Die Putschisten scheiterten im Laufe des Wochenendes. Möglicherweise dazu beigetragen hat auch, dass die Initiatoren des Putsches interna­tional isoliert blieben. Zwar hatten die Europäische Union und die USA zuvor versucht, Nkurunziza von einer erneuten Kandidatur abzuhalten. Doch nach dem Putsch erklärten die USA und der Uno-Sicherheitsrat ebenso wie die Staaten der Region auf ihrem Sondergipfel vom Montag, dass allein der amtierende Präsident staatsrechtliche Legitimität genieße und die Putschisten die Macht wieder abgeben müssten.
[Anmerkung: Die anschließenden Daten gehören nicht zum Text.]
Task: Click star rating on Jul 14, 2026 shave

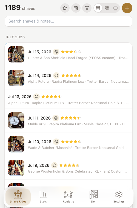Action: (x=72, y=76)
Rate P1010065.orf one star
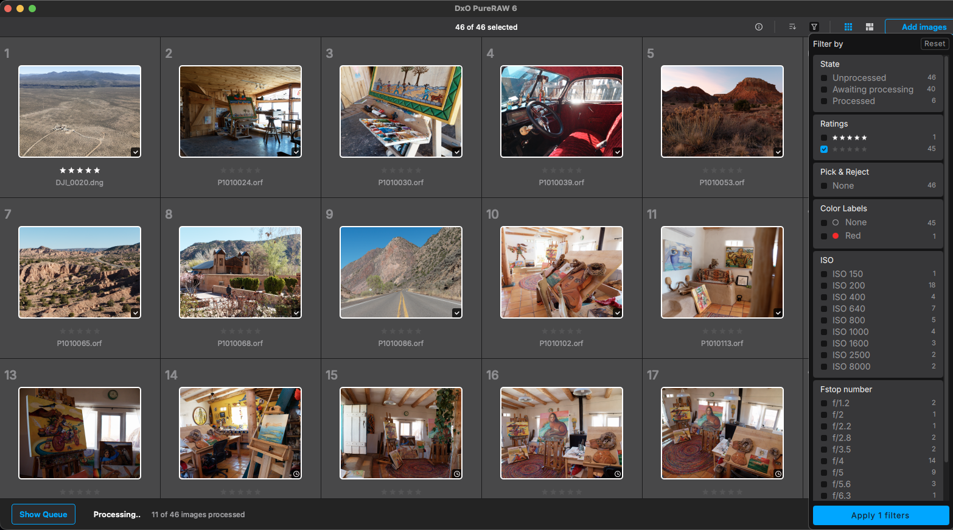 click(63, 331)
Frankreich, das auch für die ehemalige belgische Kolonie Burundi als Schutzmacht dient, hielt sich offiziell bedeckt und forderte zur Ruhe auf. Im Außenministerium in Paris erklärte man einer Delegation aus besorgten Burundern und französischen Menschenrechtlern, es handele sich um eine interne Angelegenheit Burundis und man mische sich nicht ein – was insofern nicht stimmt, als dass das internationale Abkommen von Arusha verletzt worden war.
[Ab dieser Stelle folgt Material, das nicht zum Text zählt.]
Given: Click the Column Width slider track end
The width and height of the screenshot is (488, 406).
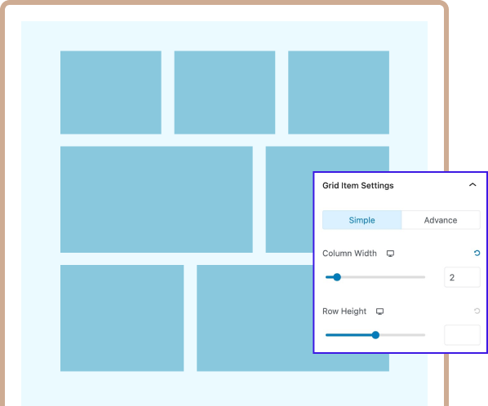Looking at the screenshot, I should [424, 277].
Seit dem Wochenende befinden sich drei Anführer des Putsches in Haft und wurden zum Sitz des berüchtigten Inlandsgeheimdiensts gebracht, wo ihnen Folter droht. General Niyombare selbst ist auf der Flucht. Unterdessen begannen am Montag wieder die Demonstrationen gegen den Präsidenten, zunächst zaghaft und in kleineren Gruppen. Seinen Verteidigungsminister entließ Nkurunziza am Montag, weil dieser offenbar nicht hart genug gegen die Demonstrierenden durchgegriffen hatte; auch der Außenminister musste gehen. Unabhängige Medien sind Repressionen ausgesetzt, Fernseh- und Radiosender wurden beschossen und zerstört.
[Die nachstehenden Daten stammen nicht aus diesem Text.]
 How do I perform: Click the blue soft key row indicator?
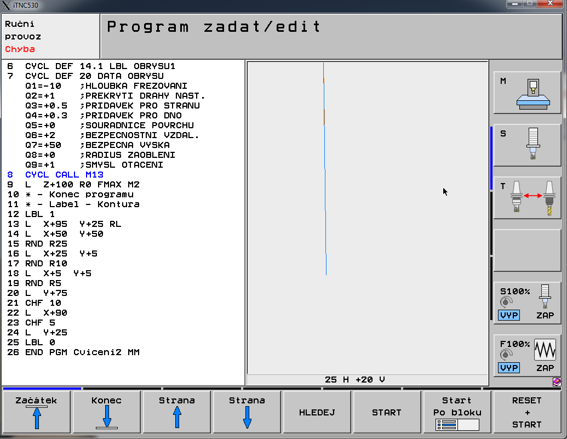click(42, 389)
Viele Menschen zeigen sich vom Ausgang des Putschversuchs enttäuscht und kritisieren nun auch offen die Militärangehörigen, die ihn unternahmen. Die Radiojournalistin Patricia* vermutete gegenüber der Jungle World gar, es könne sich von Anfang an um eine Inszenierung gehandelt haben, um die Zivilbevölkerung von Eigeninitiativen abzuhalten. Dagegen spricht allerdings, dass die Anführer des Putschversuchs nun wohl einen hohen Preis bezahlen müssen.